Clean Wisconsin, along with Kewaunee CARES and Midwest Environmental Advocates, another environmental nonprofit that works on legal solutions, tried a similar approach in Kewaunee County in 2014. They petitioned the EPA, asking the agency to ensure the provision of safe drinking water, to identify why nitrate pollution was plaguing wells, and to hold the polluters legally accountable. As a result, the EPA worked with the state DNR to form four working groups that eventually came up with 65 consensus recommendations, such as overseeing manure applications on vulnerable lands and adding more DNR staff positions to handle that overseeing.

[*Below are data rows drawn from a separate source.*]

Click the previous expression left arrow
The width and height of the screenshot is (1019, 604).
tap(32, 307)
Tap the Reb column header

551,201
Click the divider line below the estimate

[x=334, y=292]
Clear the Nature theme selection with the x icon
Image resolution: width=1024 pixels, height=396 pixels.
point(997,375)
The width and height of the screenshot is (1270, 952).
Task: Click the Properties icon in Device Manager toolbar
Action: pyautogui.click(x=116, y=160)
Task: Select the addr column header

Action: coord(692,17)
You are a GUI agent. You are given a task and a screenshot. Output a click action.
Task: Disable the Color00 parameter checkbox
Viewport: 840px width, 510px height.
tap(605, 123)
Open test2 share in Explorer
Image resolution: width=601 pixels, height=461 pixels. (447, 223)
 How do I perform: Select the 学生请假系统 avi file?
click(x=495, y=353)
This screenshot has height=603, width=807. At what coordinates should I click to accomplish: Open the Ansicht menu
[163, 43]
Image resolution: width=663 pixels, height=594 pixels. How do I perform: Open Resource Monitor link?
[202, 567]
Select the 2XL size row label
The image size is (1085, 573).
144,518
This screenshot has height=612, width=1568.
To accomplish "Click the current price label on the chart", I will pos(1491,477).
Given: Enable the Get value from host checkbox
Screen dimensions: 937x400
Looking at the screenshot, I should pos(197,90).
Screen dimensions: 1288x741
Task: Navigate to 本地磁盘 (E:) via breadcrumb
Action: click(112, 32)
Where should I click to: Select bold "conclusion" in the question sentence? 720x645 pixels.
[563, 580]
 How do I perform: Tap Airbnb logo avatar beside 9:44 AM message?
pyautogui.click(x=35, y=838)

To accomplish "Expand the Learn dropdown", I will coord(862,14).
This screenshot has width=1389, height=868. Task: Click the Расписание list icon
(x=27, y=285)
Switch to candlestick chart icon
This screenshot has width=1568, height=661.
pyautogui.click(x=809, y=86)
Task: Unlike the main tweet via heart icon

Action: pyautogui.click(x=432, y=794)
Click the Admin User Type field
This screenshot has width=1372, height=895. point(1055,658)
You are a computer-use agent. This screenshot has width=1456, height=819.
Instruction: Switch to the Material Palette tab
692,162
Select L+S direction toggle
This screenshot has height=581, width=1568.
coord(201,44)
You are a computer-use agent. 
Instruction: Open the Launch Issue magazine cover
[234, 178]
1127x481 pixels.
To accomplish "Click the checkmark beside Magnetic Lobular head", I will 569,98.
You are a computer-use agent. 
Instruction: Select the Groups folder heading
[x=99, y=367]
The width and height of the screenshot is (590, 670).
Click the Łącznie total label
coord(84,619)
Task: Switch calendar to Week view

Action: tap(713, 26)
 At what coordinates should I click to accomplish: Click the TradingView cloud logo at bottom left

After those came out in August, the DNR began looking at areas throughout Wisconsin that are sensitive to nutrient overload to figure out where to start.

“It’s sort of like triage in a way,” Wheeler says. “You need to take care of the most critical needs first, and right now people in Wisconsin are without clean drinking water.”

The EPA is also now looking into the DNR’s oversight of the Clean Water Act and could force the agency to implement more of those recommendations. In the meantime, farmer-led councils could help clean the water—or at least keep it from getting dirtier—by developing better manure disposal techniques. Stricter laws wouldn’t hurt, either. Utesch says small changes in the regulations, like testing for E. coli, an indicator of manure, would even help. “We have a great potential for harm here,” he says, “especially when you have that much waste.”

Eventually we may know a lot more about how much manure the land can handle before reaching poop capacity. Until then, Utesch will have to just keep testing his well―and closing his windows.